SIGGRAPH had been around since 1974 and was well-known if you were doing anything graphics related--especially 3D. You couldn't help but trip over the algorithms you needed.

The genius was putting any of these algorithms meant for super-expensive 3D graphics hardware on a wimpy-ass 1990 PC.



You're reminding of the "Numerical Recipes" series of books from that era. I feel like there were a series related to computer graphics as well....


Numerical Recipes was just several editions of one book, each with a few variants (for different programming languages).

But you might be thinking of Graphics Gems (vols 1–5). https://www.realtimerendering.com/resources/GraphicsGems/


Abrash's Black Book was more in the style of Numerical Recipes than graphics gems, from what I recall. I also remember Nvidia putting out something annually around the late 2000s that was pretty good, can't remember the name though.

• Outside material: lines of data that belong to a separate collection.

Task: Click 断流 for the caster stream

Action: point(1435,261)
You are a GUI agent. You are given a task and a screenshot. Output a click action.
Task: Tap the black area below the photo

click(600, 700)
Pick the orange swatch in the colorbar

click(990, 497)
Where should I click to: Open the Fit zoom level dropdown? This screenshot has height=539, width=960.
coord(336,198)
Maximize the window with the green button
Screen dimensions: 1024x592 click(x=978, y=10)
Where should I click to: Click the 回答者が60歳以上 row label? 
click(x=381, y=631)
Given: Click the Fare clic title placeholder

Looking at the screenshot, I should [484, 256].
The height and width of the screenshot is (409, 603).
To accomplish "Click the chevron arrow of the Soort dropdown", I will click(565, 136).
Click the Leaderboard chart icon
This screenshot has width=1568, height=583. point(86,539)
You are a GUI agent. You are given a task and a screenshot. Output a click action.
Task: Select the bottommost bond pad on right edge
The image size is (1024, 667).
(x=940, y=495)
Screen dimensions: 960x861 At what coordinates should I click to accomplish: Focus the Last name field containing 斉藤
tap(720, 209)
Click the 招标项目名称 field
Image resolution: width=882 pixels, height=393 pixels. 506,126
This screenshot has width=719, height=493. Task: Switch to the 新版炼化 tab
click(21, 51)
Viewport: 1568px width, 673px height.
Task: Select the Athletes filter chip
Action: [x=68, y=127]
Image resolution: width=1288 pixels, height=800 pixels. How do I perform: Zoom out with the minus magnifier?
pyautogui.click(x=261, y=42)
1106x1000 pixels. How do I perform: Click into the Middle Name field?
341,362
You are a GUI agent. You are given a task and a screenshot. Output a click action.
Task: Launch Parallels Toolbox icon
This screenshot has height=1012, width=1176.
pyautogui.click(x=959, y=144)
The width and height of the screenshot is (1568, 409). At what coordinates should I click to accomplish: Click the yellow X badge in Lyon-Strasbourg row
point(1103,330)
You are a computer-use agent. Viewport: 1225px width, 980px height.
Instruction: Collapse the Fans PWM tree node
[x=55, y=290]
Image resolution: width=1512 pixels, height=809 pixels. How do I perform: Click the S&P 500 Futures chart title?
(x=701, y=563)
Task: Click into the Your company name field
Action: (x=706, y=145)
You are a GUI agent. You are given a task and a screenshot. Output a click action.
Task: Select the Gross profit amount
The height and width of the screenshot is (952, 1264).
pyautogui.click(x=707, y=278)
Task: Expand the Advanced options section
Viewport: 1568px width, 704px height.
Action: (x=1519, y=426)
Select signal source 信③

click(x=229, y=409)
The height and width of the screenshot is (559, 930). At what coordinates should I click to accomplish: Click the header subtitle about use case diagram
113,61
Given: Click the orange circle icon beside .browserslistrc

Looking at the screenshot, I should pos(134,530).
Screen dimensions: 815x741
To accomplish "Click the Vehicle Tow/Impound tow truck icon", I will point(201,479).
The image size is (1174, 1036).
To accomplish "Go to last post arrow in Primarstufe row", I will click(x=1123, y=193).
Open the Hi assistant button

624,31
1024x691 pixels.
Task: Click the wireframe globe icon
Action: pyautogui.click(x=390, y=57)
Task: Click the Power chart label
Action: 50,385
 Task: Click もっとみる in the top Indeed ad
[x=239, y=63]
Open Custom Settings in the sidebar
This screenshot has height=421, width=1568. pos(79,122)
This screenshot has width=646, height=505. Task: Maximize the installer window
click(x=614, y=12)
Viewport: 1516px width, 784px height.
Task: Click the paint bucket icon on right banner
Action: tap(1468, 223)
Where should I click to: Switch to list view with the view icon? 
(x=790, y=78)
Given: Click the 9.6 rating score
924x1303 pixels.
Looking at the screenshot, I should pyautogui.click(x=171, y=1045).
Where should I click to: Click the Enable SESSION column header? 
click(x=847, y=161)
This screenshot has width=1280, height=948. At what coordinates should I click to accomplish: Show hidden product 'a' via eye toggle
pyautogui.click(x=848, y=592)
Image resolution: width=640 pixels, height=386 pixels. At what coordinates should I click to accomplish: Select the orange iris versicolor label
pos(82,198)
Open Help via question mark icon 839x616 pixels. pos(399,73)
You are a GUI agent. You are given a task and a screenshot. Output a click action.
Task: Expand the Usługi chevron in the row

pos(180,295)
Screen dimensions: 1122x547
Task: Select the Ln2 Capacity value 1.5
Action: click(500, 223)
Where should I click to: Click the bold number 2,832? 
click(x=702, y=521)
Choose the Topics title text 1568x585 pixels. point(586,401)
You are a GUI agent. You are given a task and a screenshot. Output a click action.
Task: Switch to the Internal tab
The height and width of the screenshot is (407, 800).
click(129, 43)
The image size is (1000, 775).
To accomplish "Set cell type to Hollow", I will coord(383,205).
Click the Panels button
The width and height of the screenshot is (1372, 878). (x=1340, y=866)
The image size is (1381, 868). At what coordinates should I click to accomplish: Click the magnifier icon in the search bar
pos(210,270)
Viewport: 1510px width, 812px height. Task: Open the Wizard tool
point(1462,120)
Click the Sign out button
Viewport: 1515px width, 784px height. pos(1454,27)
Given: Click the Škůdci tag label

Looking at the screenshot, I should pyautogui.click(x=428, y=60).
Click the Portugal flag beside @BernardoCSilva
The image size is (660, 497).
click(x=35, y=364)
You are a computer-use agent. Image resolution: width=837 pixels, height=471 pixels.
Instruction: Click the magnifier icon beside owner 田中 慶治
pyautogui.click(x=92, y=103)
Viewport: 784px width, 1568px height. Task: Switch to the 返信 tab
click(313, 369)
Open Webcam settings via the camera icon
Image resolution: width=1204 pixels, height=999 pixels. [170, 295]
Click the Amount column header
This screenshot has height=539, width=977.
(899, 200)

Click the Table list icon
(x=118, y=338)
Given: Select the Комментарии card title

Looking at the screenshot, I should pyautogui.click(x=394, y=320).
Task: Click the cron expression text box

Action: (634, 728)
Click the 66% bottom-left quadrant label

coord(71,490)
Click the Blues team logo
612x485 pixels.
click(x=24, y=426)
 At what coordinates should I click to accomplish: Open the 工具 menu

Wow, yeah, Graphics Gems, those was amazing. Thanks for reminding me.


From the same era, folks may also enjoy the three volumes of collected articles from Jim Blinn's Corner. Some of it is a bit dated now, but plenty is still relevant.


Exactly. Research and it’s practical application is pretty common in computer graphics, and particularly cutting edge graphics engine development. There’s no need to dig around in academic papers unless you’re dealing with deep technical problems and off-the-shelf solutions are out of the question.